In 1913, the Port of Seattle built for service on Lake Washington, the large steel-hulled sidewheel ferry Leschi (433 tons, 169' long, 33' foot beam, 8.3' draft). She was fast (14 knots) and in April 1913, she was placed on the run between Leschi Park, Medina and Bellevue. Leschi was the first publicly owned ferry in the region. To keep his customers, Captain Anderson generously offer free service on his boats Fortuna and Atlanta to the launching of the Leschi. Even so, the ferries, subsidized as they were by King County and by the Port of Seattle, quickly made unprofitable private operation on Lake Washington of private passenger boats and ferries.
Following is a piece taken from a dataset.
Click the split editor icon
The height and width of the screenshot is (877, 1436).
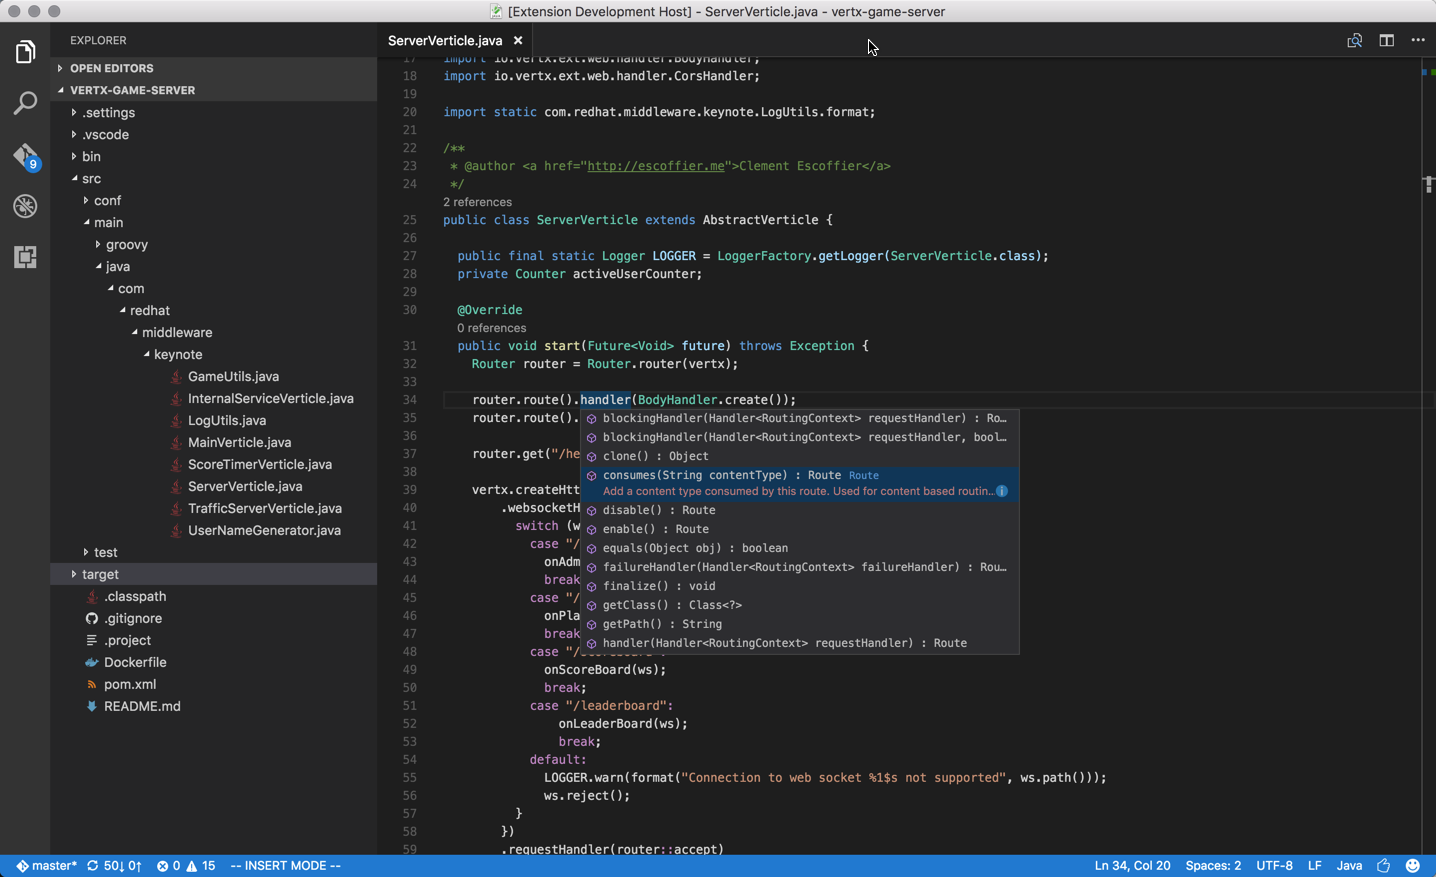click(x=1386, y=40)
Medina City Hall was the Medina ferry terminal and contains some history of the times. The dock which jutted southward has been demolished. An anchor of the Leschi was found and salvaged in about 1970.

The former Columbia River motor ferry Tourist II was brought to the lake and run as a tourist boat under the name .

==Seaplane collision==
Seaplanes were new in the early 1920s. On June 11, 1920, a seaplane collided with the steamer Dawn.

==World War II==
However, during World War II the ferries carried workers to the Lake Washington Shipyard, where auxiliary ships were built for the U.S. Navy, and made a tidy profit.

==End of business==
By 1922 the county ferry system was in such financial difficulty that it appointed its largest competitor to run the system. The Anderson fleet was eventually bought out by King County. Ferry service on the lake declined with the completion of the floating bridges across Lake Washington, including the 1940 opening of the Lacey V. Murrow Memorial Bridge. The last ferry, Leschi, stopped running in 1950. A year after the tolls were removed from the floating bridge, the last ferry route was retired, and the boat was sold to the Washington State Ferries, which had taken over the Puget Sound Navigation Company in 1951.